Results 1 to 8 of 8

Thread: URL Parsing [PHP]

  1. #1
    Ah, Mrs. Peel! mike_w's Avatar
    Join Date
    Oct 2003
    Location
    Hertfordshire, England
    Posts
    3,326
    Thanks
    3
    Thanked
    9 times in 7 posts

    URL Parsing [PHP]

    I trying to write a little something in PHP, and seem to have done alright thus far, but have gotten a little stuck. All it has to do is detect when there is a hyperlink in a string, and replace the link with the relevant markup. e.g. replace

    Code:
    Just visit http://www.example.com to find out more
    with

    Code:
    Just visit <a href="http://www.example.com">http://www.example.com</a> to find out more
    The best I can come up with is something like this:

    Code:
    $text = preg_replace("/http:\/\/([$string]+)/",'<a href="http://$1">http://$1</a>',$text);
    Where $string is a string of all of the valid characters for a URL. So, the questions are:

    1) What are the valid characters for a URL i.e. what should $string be?
    2) Is there a better way of doing this?
    3) Are there any examples of this on the net?

    I did try searching for this, but all I could find was a irrelevant PHP function.

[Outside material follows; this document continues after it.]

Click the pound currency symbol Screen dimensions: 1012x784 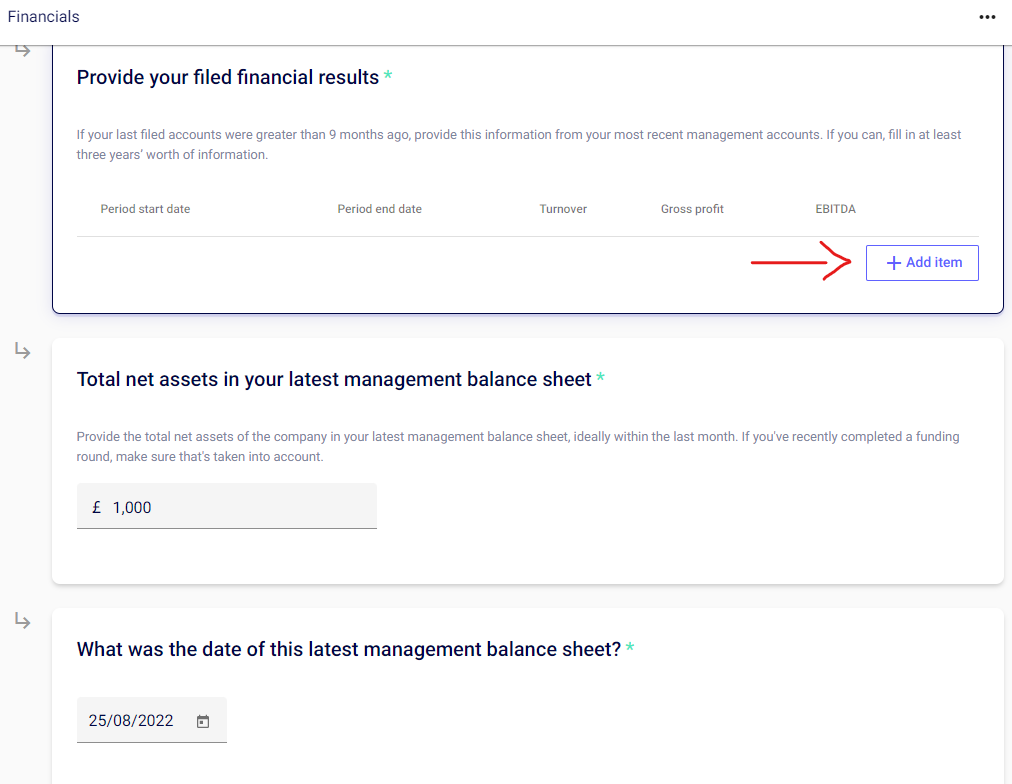pyautogui.click(x=97, y=507)
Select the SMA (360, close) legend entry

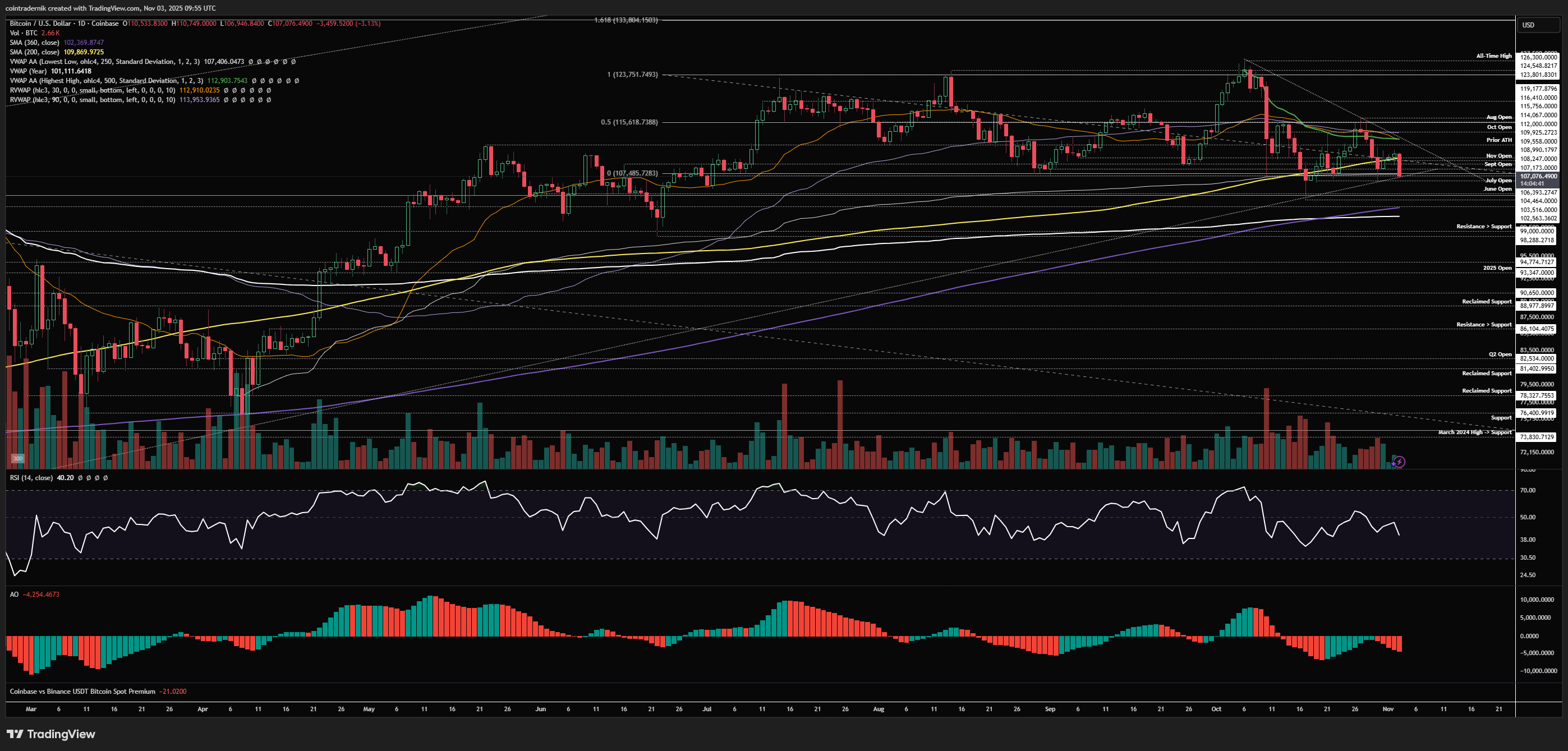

    Any help is appreciated.

    Mike.
    "Well, there was your Uncle Tiberius who died wrapped in cabbage leaves but we assumed that was a freak accident."

  2. #2
    HEXUS.net Webmaster
    Join Date
    Jul 2003
    Location
    UK
    Posts
    3,108
    Thanks
    1
    Thanked
    0 times in 0 posts
    $string = '/(ftp|http):\/\/([_a-z\d\-]+(\.[_a-z\d\-]+)+)(([_a-z\d\-\\\.\/]+[_a-z\d\-\\\/])+)*/ '

    $text = preg_replace($string,'<a href="$1">$1</a>',$text);

  3. #3
    Ah, Mrs. Peel! mike_w's Avatar
    Join Date
    Oct 2003
    Location
    Hertfordshire, England
    Posts
    3,326
    Thanks
    3
    Thanked
    9 times in 7 posts
    Sorry, that just gives me an error message:

    Warning: preg_replace(): Unknown modifier ']' in test.php on line 117
    [Line of $text = preg_replace...]

    Removing the \\ towards the end of $string stops the error message, and rejiggling it around seems to produce the right output, using this:

    $string = '/(ftp|http):\/\/([_a-z\d\-]+(\.[_a-z\d\-]+)+)(([_a-z\d\-\\\.\/]+[_a-z\d\-\/])+)*/ ';
    $text = preg_replace($string,'<a href="$1://$2$4">$1://$2$4</a>',$text);

    So, is that what I want? Or will that not correctly translate all URLs correctly?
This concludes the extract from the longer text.